MicroPayment Soluctions for content providers

Table 3: MicroPayment Soluctions for content providers

Various micro payment protocols (micromint and payword [33], netbill [31], cybercoin by cybercash, millicent by compaq [34], NetPay [35], and miKP [36]) have been proposed over the years. The primary aim of all micro payment system have been to handle arbitrarily small amounts of money and keep the cost for the individual transaction low along with generic e-payment security requirements like confidentiality, integrity, authentication and non-repudiation.

Mobile Payments

Due to the phenomenal success of mobile communicational devices, there has been increasing effort to used mobile devices as “electronic wallets” to store payment and account information.

Currently two main wireless protocols are used for mobile commerce. WAP (Wireless Application Protocol) [37] developed by WAP forum (consolidated into the Open Mobile Alliance) and iMode [38, 39] developed by NTT DoCoMo, Japan.

WAP is an open and global specification that helps mobile devices with WAP enabled browsers to access information and services. WAP specifications include an XML-type markup language known as Wireless Markup Language (WML) for displaying information on to a mobile device browser. The WAP specifications also include a lightweight protocol stack to reduce bandwidth requirements.

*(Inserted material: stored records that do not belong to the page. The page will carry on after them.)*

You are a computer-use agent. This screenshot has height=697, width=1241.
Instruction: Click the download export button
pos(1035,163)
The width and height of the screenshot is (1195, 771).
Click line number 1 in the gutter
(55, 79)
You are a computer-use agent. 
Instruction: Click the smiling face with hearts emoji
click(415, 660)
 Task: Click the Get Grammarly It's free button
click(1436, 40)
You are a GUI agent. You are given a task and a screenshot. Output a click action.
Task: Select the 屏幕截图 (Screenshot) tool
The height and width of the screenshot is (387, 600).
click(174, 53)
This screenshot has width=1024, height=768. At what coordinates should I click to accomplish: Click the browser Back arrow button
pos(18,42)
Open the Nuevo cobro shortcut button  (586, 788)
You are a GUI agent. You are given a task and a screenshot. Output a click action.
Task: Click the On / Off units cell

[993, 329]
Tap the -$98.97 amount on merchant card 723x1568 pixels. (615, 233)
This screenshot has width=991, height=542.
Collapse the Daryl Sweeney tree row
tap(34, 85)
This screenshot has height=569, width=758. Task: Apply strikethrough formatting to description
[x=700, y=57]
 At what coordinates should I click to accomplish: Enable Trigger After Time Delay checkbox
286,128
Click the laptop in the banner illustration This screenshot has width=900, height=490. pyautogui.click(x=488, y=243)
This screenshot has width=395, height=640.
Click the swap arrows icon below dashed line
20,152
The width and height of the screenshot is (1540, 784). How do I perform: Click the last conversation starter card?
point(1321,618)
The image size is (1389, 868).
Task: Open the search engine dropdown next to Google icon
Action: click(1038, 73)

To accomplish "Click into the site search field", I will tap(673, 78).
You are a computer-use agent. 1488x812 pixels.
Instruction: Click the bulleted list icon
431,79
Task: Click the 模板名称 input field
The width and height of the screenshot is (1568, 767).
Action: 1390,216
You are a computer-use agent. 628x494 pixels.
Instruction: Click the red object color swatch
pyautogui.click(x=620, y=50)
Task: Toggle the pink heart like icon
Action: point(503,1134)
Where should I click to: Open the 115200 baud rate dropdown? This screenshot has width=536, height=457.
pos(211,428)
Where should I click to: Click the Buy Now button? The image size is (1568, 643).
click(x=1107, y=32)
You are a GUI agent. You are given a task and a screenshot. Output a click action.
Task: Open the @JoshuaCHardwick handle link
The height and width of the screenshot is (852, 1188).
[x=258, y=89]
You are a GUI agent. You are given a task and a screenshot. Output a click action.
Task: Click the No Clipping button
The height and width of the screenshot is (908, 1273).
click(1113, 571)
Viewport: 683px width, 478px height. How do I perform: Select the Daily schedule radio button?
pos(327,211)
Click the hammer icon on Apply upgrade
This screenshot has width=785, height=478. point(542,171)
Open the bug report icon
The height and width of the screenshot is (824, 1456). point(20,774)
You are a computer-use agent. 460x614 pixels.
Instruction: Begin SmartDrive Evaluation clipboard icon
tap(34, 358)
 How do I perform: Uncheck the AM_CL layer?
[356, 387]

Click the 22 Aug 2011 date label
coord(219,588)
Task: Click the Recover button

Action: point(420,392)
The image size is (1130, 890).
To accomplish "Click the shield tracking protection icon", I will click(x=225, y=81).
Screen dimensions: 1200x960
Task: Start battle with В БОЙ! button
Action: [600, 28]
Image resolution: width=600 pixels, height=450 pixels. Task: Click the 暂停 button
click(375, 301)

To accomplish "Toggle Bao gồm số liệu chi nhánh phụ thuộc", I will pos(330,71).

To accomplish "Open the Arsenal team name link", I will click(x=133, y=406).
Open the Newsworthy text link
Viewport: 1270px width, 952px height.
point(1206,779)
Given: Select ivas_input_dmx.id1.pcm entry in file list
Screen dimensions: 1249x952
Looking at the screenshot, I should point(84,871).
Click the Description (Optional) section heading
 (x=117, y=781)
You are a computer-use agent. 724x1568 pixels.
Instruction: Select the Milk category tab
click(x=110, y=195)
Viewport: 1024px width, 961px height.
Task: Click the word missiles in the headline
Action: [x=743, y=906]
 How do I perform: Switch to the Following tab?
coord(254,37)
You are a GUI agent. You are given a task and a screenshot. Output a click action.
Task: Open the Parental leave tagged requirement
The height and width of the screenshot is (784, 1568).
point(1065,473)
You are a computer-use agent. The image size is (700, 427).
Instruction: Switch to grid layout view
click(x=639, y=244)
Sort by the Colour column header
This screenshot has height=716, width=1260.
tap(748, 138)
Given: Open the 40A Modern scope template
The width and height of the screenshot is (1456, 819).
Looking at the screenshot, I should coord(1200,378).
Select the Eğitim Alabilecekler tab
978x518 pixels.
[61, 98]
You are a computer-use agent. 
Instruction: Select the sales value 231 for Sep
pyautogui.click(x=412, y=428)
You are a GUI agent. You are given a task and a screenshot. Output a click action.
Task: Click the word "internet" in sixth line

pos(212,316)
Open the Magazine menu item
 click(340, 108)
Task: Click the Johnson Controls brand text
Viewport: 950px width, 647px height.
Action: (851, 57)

I-mode is a proprietary protocol developed by NTT DoCoMo and uses Personal Digital Cellular-Packet (PDC-P) to provide network services. Imode allows efficient network usage by using packet switching technology for wireless communication and TCP/IP for wired communications. I-mode uses c-HTML (compact-HTML) to display content on mobile devices. I-mode enabled devices are also view HTML web pages as the structure of c-HTML is similar to HTML as compared to WAP where HTML needs to be converted to WML for display.

Both WAP and I-mode provide security features that can be used to provide electronic commerce and electronic payment services.


Polling Schemes:Gabber and Silberschatz [44] and Jarecki and Odlyzko [45], proposed schemes where users register by giving a first payment, which is a signed note including a bank certificate and subsequent payments sent by users are received by the vendor and probabilistically sent to the bank for deposit at the time of the transaction. The overspending risk can be limited to a known value by defining the probabilistic checking as a function of the transaction size (making large payments more likely to be checked).

Phone bases System:BPay [46] and PostBillPay [47] enables users to pay most of your regular monthly bills using either your telephone or your computer 24/7. Bills that can be paid include utilities, telephone bills, cable TV, credit cards, charge cards and many other accounts. To use the system a payee requires to obtain biller specific information (like biller account) and payment details (like credit card information). They also have the option to receive electronic bills for registered users and to send additional details regarding bills registered or add more bills after the initial registration phase.